The second chapter is by Alexandra Aikhenvald (A), and proposes a set
of parameters which can be used to situate clitics on a gradient
between more word-like elements and more affix-like elements. The
second part of the chapter illustrates the application of this
approach to Tariana (Arawak, Amazonia). A suggests 15 parameters which
together can give a 'scalar definition of clitics' (43). The
discussion did not make clear to me exactly how this was to be
interpreted. At least one parameter (A -- DIRECTIONALITY) seems to me
to be a matter of discrete categories (proclisis, enclisis and
mesoclisis), and a value must be assigned for every clitic (excepting
sign language). How this parameter contributes to a scalar definition
is therefore puzzling. Also, other parameters seem to be scalar in
themselves (e.g. B -- SELECTIVITY and F -- PHONOLOGICAL COHESION). A
multidimensional scalar variable can be based on several
unidimensional scalar variables, but the mathematical possibilities
rapidly become daunting. Finally, it seems to me to be a weakness of
this approach that it will not easily handle interactions between
parameters. For example, a language might exist in which determiner
clitics occur at the left boundary of nominal constituents, but attach
phonologically to a preceding element. In such a case, selectivity
would be overridden by a phonological preference general in the
language. A seems to treat all fifteen parameters as on one level, and
this sort of effect might therefore be difficult to accommodate.
However, A's approach demonstrates its usefulness as a tool in the
second part of the chapter, where it provides the categories for
comparisons between affixes and clitics, and between various types of
clitics in Tariana.

Chapters 3-5 and 7-10 deal with the word in various languages as set
out here:

Ch Language Author 
 3 Cupik (Eskimo, Alaska) 	Woodbury (W)
 4 Eastern/Central Arrente Henderson (He)
 (Arandic, Australia)
 5 Jarawara (Araw´┐Ż, Amazonia) Dixon (D)
 7 Siouan (N.America)			Rankin, Boyle, Graczyk, Koontz
 8 Dagbani (Gur, Ghana) Olawsky (O)
 9 Georgian (Kartvelian, Georgia) Harris (Ha)
10 Modern Greek (IndoEuropean, Greece) Joseph (J)

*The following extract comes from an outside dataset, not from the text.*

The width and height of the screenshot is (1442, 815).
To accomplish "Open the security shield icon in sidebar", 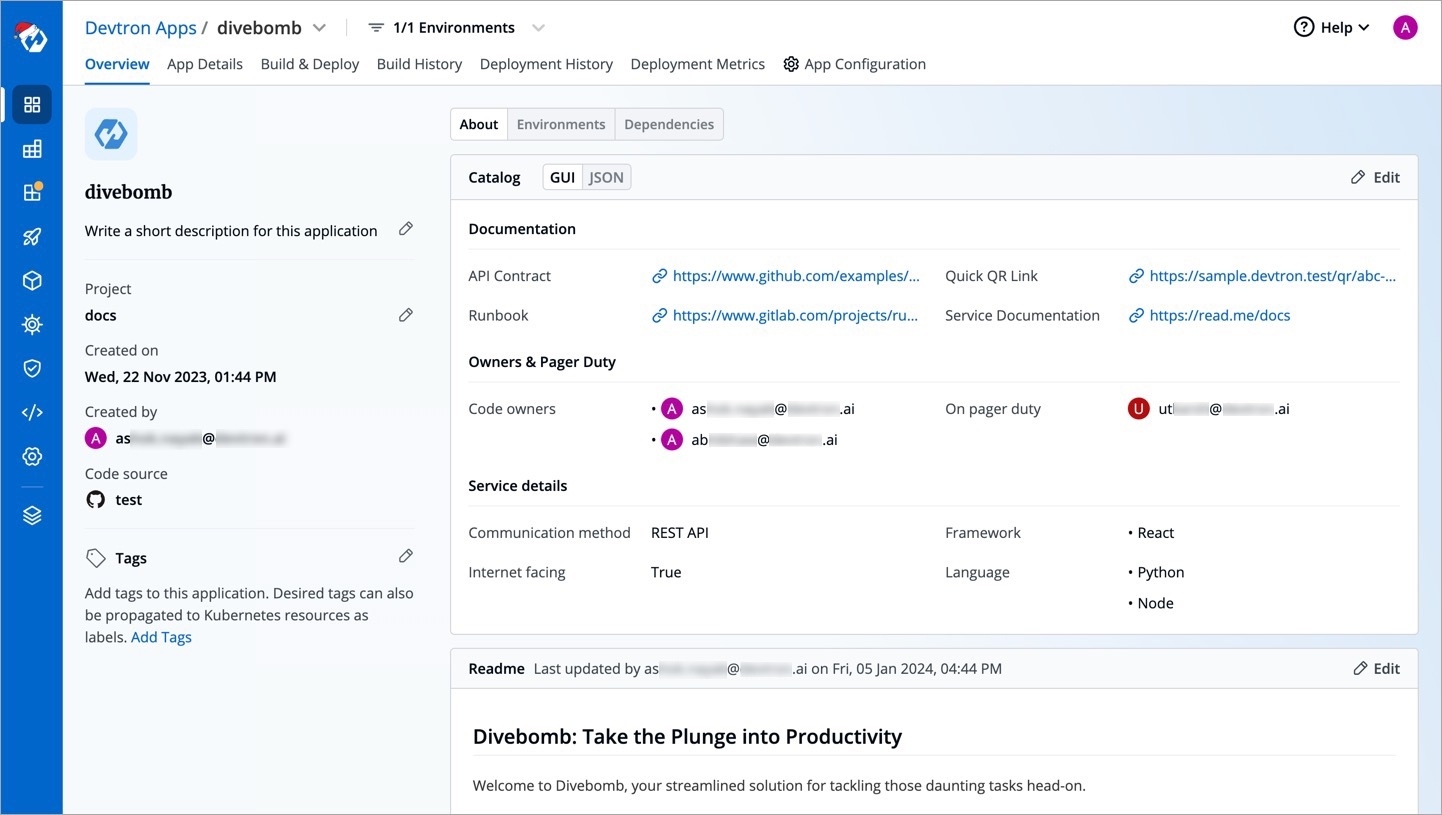I will click(x=32, y=369).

All of these chapters, except 10, use the approach set out in chapter
1. I give brief summaries of each below, with a little more detail for
chapter 10 which raises important theoretical questions. Chapter 6 is
also discussed in more detail after these summaries; it deals with the
concept of word in sign languages and is quite distinct in approach.

Woodbury (W) argues that inflectional morphology provides an adequate
definition of g-words in Cupik, with only one complication in which
phrasal units (not compounds) can be treated as bases. W also argues
that stress assignment rules define the p-word in this language.
However, stress assignment and other phonological processes operate
differently where enclitics are present. W therefore proposes that the
maximal domain of lexical phonology, in this case a g-word plus
enclitics, should be considered the p-word. This necessitates the use
of another category, which W calls PW- to account for the g-word
phonological domain.

He's discussion of Easter/Central Arrente is not always easy to
follow, as it is based on Breen's analysis of the language having
underlying VC(C) syllables (see Breen and Pensalfini 1999). The
relation between underlying syllabification and surface patterns is
not easy to understand. Nevertheless, He establishes that various
phonological processes do operate in a domain which can be identified
as p-word. He admits that 'there is no simple definition of
grammatical word in ECA' (107), but describes a range of mismatches
between g-word and p-word. Of particular interest are complex
predicate structures, which often behave as two g-words (intervening
material is sometimes allowed), but one p-word for most processes.
Some evidence though points to the presence of two p-words, and He
suggests that it may be necessary to allow for a higher level p-word,
consisting of two simple p-words.

The most interesting point in D's discussion of Jarawara is that the
language has no clitics. Also of interest are the complexities of the
suffix system of this language. The interaction of lexical verbs,
suffixes and auxiliary verbs (which follow the main verb) is complex
and fascinating, and D's description sets out the details with great
clarity. The issue which is raised by this complexity is whether the
whole predicate structure (main verb, auxiliaries and associated
morphology) should be treated as a single g-word. D argues that the
definition of g-word in Jarawara is straightforward and the relevant
criteria rule out the analysis of predicates as single g-words. On
this basis, the mismatches between p-word and g-word in this language
are limited, with three possibilities for two p-words to match one g-
word (including reduplication and compounding), and one case where two
g-words form a single p-word.

RBGK present data from various Siouan languages and introduce an
explicitly diachronic thread in their discussion (in chapter 2, A has
some discussion of the development of clitics and affixes from free
forms, and in chapter 10, J discusses the relevance of the notion word
in analyzing diachronic processes). They argue that D&A's criterion of
fixed order within the g-word is problematic for at least some Siouan
languages, where variation in the order of morphological material
(especially locative prefixes and incorporated nouns) precludes any
templatic analysis. Some cases also seem to allow the possibility of
recursive morphological processes within a g-word. P-words are less
problematic: the domain defined by primary accent can be taken as a p-
word, although this can include an entire incorporated relative clause
in Crow and Hidatsa, and exact boundaries between words may not be
clear. Enclitics are also a subject of debate for Siouan languages,
with some authors treating them as affixes. Of especial interest here
is RBGK's discussion of the work of Boas and Deloria (1940). Ella
Deloria was a native speaker of Dakota, and the orthography of the
Dakota Grammar, which reflects her intuitions, presents a different
and not fully consistent view of the phenomenon. RBGK suggest that
synchronic complexity must be viewed from a diachronic perspective,
and that progress towards identifying words can be made on this basis,
even in complex and inconsistent language systems.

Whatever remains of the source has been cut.